__Your objective__
Return the run of lines below that opens with the line containing "Instruction: Expand the Recovery" and closes with the line containing "Click the bold", keeping each one exact.

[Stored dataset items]

============

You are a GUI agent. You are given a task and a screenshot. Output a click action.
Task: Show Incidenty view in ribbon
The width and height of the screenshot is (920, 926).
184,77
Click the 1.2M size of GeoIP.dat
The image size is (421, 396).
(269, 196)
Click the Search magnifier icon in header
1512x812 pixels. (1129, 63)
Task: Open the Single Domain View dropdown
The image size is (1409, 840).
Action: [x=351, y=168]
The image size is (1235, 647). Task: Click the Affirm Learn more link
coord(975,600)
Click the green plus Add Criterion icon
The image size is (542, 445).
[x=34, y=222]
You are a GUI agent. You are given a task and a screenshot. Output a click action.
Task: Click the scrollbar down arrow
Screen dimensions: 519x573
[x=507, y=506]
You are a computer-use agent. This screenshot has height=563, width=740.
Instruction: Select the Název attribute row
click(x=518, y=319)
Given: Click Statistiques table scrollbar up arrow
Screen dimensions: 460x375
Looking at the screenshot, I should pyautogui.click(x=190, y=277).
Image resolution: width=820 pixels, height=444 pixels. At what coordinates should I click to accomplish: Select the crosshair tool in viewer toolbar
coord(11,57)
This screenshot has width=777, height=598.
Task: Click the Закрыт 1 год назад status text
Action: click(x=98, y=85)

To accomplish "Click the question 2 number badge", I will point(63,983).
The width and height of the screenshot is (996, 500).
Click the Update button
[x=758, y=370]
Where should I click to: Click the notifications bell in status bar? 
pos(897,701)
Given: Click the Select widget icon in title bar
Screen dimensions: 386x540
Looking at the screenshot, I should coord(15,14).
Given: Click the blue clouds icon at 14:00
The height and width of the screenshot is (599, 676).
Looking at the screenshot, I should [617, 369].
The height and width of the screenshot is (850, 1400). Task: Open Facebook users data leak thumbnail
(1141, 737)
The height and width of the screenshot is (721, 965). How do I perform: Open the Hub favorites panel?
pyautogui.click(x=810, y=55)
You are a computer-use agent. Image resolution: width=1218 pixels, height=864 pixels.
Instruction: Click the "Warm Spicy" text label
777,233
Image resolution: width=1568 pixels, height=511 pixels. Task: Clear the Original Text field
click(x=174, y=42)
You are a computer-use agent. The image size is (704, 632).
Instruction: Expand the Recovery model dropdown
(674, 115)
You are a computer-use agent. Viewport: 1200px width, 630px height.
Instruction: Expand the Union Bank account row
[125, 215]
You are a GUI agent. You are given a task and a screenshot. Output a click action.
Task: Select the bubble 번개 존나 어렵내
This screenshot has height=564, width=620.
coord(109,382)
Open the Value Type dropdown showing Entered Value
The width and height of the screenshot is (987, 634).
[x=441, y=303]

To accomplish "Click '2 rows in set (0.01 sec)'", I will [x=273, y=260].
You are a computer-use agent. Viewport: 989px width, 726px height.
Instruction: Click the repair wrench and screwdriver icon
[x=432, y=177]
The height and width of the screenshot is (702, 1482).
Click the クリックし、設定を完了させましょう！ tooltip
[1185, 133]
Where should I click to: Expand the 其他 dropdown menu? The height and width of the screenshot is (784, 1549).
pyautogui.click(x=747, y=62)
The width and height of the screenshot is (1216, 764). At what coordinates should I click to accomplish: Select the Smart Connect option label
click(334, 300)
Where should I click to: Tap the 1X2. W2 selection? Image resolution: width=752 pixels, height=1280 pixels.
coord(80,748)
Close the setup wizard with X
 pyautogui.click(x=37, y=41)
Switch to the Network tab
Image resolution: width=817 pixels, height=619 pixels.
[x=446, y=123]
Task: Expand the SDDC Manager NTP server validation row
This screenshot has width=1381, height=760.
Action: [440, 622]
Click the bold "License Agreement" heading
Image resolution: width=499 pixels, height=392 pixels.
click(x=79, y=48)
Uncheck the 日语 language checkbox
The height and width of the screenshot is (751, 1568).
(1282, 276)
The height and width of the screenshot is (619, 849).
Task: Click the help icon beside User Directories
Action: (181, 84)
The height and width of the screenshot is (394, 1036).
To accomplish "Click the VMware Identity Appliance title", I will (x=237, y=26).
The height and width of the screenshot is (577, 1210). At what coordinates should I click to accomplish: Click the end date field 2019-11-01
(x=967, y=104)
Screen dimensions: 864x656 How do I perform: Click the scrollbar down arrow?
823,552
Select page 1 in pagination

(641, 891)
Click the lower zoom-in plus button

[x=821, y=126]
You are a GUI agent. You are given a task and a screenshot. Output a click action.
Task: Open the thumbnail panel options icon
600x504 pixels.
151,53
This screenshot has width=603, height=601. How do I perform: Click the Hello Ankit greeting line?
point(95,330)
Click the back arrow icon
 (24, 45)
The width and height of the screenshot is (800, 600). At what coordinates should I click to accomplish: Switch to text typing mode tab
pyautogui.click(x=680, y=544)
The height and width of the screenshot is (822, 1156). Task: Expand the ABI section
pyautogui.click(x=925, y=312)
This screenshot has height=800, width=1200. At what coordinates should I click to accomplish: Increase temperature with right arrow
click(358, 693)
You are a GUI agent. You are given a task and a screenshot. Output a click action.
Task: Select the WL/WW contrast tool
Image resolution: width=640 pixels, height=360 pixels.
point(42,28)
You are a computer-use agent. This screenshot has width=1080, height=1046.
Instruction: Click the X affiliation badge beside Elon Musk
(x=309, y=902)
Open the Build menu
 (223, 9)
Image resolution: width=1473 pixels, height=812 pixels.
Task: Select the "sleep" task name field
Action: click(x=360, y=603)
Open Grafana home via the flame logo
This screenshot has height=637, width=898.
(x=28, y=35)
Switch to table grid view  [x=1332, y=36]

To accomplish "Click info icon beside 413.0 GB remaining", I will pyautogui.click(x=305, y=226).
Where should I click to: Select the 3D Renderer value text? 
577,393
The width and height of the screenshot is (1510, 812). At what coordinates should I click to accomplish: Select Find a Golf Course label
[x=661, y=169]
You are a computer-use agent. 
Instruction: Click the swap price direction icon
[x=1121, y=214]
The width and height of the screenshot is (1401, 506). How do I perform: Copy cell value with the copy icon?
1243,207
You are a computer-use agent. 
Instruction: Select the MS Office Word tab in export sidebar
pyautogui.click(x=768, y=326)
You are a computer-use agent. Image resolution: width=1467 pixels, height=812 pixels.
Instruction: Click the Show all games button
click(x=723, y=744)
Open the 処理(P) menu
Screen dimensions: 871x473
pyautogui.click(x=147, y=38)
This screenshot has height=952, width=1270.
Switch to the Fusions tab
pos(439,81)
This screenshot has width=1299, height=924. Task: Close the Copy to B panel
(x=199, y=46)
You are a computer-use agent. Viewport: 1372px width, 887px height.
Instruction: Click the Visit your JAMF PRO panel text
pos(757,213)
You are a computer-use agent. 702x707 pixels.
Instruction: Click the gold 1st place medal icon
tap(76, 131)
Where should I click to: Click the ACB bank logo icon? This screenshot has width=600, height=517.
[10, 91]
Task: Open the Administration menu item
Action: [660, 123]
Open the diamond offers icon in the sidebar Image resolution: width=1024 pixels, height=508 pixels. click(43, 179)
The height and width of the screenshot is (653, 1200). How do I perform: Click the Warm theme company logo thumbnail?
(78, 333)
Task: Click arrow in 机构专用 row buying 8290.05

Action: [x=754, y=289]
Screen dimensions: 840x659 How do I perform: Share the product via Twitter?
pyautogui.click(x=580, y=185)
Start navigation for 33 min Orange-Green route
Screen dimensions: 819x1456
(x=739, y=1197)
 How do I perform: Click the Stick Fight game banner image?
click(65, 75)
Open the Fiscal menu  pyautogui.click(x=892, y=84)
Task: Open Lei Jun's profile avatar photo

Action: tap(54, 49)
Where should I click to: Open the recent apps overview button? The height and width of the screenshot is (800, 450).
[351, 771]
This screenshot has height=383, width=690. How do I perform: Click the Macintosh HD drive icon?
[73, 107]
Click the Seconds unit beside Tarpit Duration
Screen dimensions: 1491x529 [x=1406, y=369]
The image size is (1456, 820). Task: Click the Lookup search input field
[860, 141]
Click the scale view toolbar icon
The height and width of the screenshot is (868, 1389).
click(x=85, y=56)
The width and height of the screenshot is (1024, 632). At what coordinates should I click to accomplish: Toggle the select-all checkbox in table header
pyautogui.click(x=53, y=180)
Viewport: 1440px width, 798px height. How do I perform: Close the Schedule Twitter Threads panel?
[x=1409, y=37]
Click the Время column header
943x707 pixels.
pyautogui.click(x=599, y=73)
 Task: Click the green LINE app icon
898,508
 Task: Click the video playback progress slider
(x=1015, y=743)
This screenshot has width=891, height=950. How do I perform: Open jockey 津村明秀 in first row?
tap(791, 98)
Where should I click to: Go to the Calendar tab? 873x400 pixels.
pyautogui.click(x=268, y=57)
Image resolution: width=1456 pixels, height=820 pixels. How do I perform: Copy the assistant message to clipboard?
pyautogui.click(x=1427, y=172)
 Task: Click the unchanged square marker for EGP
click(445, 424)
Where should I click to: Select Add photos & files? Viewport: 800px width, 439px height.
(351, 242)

============

__Result of this exercise__
Instruction: Expand the Recovery model dropdown
(674, 115)
You are a computer-use agent. Viewport: 1200px width, 630px height.
Instruction: Expand the Union Bank account row
[125, 215]
You are a GUI agent. You are given a task and a screenshot. Output a click action.
Task: Select the bubble 번개 존나 어렵내
This screenshot has height=564, width=620.
coord(109,382)
Open the Value Type dropdown showing Entered Value
The width and height of the screenshot is (987, 634).
[x=441, y=303]

To accomplish "Click '2 rows in set (0.01 sec)'", I will [x=273, y=260].
You are a computer-use agent. Viewport: 989px width, 726px height.
Instruction: Click the repair wrench and screwdriver icon
[x=432, y=177]
The height and width of the screenshot is (702, 1482).
Click the クリックし、設定を完了させましょう！ tooltip
[1185, 133]
Where should I click to: Expand the 其他 dropdown menu? The height and width of the screenshot is (784, 1549).
pyautogui.click(x=747, y=62)
The width and height of the screenshot is (1216, 764). At what coordinates should I click to accomplish: Select the Smart Connect option label
click(334, 300)
Where should I click to: Tap the 1X2. W2 selection? Image resolution: width=752 pixels, height=1280 pixels.
coord(80,748)
Close the setup wizard with X
 pyautogui.click(x=37, y=41)
Switch to the Network tab
Image resolution: width=817 pixels, height=619 pixels.
[x=446, y=123]
Task: Expand the SDDC Manager NTP server validation row
This screenshot has width=1381, height=760.
Action: [440, 622]
Click the bold "License Agreement" heading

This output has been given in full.